Data to process:
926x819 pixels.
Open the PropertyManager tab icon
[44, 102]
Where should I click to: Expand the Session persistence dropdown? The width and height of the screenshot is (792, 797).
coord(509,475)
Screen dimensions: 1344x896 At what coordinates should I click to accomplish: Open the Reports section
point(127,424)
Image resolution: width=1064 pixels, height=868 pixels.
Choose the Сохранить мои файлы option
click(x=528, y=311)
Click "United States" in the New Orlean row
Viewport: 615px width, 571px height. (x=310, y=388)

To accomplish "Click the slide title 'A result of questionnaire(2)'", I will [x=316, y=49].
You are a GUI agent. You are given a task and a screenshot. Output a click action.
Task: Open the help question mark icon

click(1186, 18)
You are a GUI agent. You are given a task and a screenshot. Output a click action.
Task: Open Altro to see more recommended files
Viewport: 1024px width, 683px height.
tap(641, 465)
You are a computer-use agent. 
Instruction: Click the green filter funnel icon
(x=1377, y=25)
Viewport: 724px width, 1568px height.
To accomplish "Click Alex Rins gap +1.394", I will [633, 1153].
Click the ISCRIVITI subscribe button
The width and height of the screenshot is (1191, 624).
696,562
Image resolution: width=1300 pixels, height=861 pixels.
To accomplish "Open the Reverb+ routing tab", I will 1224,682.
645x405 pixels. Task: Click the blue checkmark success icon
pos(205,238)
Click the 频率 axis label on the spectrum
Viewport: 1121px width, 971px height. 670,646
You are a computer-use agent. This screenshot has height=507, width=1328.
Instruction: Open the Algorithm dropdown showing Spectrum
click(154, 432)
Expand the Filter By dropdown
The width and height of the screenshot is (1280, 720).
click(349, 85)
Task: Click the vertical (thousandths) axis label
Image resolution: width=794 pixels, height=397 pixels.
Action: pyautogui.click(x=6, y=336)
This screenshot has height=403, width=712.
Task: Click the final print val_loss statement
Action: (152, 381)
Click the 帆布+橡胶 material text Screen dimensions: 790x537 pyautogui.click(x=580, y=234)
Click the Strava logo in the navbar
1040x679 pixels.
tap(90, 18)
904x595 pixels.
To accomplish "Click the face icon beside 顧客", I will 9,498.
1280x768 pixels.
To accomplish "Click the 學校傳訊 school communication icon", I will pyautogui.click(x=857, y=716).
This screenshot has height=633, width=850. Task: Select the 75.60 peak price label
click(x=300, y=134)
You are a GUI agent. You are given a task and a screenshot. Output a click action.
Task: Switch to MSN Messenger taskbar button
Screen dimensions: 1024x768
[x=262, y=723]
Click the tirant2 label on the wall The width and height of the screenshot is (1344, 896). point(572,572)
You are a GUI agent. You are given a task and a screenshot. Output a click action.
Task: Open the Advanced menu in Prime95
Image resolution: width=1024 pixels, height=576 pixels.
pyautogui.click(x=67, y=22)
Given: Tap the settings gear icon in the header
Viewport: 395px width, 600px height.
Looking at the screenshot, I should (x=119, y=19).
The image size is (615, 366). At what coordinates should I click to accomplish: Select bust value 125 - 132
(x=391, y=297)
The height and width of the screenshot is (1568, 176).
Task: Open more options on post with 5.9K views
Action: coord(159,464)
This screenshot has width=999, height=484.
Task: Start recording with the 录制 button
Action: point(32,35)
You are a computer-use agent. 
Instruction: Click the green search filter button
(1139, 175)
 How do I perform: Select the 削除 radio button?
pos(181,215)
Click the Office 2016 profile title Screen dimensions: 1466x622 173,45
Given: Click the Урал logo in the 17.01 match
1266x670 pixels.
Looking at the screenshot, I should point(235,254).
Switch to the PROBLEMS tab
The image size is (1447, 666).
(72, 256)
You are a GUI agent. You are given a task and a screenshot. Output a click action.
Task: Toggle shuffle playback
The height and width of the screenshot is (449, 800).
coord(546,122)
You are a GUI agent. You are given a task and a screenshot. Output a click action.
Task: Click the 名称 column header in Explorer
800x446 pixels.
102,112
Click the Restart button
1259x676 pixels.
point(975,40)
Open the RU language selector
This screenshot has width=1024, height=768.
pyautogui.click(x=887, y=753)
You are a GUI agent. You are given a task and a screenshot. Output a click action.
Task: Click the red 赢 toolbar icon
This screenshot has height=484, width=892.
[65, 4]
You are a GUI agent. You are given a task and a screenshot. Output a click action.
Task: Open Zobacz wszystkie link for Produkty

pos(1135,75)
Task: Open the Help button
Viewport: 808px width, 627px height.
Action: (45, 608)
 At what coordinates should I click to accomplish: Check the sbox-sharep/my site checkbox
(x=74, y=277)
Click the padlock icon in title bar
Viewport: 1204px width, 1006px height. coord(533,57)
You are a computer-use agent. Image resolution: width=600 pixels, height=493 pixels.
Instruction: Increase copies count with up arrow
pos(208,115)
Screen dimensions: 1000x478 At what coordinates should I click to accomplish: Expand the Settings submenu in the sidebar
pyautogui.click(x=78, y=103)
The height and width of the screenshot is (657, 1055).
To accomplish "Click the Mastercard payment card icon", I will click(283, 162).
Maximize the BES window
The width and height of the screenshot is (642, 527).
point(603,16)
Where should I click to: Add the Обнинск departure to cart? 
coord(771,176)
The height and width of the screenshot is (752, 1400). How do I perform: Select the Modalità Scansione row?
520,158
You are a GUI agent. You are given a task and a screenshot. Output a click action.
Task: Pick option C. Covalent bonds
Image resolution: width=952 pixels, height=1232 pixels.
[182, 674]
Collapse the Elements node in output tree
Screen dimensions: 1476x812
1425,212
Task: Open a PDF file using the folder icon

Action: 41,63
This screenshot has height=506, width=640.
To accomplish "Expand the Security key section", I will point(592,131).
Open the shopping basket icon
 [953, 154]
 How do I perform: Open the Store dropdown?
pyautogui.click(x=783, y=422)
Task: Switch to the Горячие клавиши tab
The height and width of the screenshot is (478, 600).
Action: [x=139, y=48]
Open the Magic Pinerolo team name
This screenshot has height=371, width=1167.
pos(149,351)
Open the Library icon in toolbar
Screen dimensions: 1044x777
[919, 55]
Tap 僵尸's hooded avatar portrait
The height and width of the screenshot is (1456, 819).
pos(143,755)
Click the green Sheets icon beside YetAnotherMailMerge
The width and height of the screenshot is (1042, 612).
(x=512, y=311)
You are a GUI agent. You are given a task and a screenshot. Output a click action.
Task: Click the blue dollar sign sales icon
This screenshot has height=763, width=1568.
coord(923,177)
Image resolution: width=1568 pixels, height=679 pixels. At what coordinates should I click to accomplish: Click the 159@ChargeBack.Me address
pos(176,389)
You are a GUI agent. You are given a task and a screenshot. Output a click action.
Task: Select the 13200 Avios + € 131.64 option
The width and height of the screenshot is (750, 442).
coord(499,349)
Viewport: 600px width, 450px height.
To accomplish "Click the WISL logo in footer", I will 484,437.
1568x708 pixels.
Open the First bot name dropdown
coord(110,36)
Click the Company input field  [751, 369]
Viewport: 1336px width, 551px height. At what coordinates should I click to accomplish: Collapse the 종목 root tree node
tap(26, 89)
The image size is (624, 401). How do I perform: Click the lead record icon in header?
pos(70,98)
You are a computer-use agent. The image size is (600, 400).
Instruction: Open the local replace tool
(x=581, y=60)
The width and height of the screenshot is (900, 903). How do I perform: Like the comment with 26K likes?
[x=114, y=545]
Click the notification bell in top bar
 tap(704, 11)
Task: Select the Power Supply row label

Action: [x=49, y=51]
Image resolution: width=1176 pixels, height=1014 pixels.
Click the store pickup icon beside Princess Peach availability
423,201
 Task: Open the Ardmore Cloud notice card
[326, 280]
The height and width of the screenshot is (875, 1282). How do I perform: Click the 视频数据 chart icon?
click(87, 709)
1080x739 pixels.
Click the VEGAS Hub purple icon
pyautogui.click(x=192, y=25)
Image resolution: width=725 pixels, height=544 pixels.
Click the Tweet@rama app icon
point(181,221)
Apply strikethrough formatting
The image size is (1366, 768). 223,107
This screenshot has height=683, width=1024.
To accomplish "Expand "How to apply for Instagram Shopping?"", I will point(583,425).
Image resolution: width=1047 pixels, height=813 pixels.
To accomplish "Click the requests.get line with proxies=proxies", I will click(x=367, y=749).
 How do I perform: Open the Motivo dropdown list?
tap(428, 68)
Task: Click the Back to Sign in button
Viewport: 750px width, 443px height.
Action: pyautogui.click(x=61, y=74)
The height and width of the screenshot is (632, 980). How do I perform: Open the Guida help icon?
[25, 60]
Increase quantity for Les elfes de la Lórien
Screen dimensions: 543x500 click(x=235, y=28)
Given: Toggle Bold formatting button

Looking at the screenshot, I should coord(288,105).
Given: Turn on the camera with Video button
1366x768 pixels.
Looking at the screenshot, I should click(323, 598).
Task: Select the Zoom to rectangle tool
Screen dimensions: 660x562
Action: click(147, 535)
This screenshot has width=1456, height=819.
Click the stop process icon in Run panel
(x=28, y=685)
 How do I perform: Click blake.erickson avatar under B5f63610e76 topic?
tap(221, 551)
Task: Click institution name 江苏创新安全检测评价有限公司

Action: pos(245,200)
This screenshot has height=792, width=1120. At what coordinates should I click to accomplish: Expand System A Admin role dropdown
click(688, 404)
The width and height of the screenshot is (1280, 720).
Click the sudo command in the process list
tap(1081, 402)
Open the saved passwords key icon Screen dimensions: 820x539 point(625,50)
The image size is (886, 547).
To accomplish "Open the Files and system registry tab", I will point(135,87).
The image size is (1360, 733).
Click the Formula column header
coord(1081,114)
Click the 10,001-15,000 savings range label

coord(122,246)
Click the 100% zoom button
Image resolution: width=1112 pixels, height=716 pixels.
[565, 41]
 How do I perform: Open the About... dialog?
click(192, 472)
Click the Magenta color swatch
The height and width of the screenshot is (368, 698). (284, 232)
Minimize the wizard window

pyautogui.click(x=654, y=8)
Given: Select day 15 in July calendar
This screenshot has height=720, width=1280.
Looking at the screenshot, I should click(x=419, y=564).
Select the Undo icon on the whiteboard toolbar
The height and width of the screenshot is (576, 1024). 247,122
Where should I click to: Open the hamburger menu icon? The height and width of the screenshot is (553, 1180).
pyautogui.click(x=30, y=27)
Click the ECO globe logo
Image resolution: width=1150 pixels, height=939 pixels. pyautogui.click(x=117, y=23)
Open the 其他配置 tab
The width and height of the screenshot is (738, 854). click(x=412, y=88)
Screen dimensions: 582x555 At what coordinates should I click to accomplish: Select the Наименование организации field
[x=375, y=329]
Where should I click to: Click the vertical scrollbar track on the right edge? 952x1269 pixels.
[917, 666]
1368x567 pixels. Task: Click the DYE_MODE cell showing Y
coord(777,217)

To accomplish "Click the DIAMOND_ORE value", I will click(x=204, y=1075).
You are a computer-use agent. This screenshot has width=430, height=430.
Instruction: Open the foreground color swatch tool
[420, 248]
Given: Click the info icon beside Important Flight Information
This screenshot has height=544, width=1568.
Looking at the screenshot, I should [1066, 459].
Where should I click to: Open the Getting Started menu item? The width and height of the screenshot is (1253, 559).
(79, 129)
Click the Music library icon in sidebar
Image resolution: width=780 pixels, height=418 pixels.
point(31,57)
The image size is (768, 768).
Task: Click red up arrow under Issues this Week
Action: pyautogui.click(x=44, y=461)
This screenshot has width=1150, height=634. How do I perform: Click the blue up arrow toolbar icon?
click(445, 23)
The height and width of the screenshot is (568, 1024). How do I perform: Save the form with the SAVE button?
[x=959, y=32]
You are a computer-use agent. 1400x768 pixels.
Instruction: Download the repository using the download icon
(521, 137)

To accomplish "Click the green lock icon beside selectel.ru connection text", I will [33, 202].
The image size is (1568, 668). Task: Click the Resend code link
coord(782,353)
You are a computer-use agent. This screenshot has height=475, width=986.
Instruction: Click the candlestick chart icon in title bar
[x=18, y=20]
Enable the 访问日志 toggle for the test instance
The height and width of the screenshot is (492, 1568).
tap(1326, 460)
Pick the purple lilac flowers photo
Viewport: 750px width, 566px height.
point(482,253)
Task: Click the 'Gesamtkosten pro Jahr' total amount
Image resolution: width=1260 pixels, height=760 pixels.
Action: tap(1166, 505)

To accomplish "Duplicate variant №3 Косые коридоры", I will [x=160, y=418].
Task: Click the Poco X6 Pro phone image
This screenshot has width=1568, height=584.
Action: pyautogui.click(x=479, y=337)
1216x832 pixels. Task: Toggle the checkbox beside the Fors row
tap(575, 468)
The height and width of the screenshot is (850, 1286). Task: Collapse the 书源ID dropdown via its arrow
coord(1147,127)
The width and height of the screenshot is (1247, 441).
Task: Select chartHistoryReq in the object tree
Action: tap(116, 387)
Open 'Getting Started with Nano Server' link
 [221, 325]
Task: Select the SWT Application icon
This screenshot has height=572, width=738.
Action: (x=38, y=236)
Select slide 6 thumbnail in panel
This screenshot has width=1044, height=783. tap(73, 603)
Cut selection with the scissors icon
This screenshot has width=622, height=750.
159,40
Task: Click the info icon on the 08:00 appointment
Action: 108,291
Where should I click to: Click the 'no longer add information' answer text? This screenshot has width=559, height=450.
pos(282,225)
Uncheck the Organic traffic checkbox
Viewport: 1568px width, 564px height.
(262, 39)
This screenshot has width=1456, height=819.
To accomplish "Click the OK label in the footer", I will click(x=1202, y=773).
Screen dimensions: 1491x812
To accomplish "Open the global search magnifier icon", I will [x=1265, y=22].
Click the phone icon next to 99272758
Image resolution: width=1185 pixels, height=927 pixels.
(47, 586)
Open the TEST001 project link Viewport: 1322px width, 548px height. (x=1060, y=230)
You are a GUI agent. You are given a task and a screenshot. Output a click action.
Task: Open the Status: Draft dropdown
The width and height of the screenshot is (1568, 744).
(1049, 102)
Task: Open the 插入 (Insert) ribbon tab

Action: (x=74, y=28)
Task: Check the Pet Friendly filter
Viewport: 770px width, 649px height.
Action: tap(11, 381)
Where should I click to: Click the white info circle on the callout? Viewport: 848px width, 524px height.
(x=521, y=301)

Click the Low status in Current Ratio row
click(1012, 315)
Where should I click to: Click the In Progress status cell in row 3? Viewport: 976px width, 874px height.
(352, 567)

Required action:
Read the listing. Copy each line that has the word "computer" in it.

Response to this task:
You are a computer-use agent. 
You are a computer-use agent. This screenshot has height=507, width=1328.
You are a computer-use agent. 
You are a computer-use agent. Image resolution: width=600 pixels, height=493 pixels.
You are a computer-use agent. The image size is (600, 400).
You are a computer-use agent. This screenshot has width=430, height=430.
You are a computer-use agent. 1400x768 pixels.
You are a computer-use agent. This screenshot has height=475, width=986.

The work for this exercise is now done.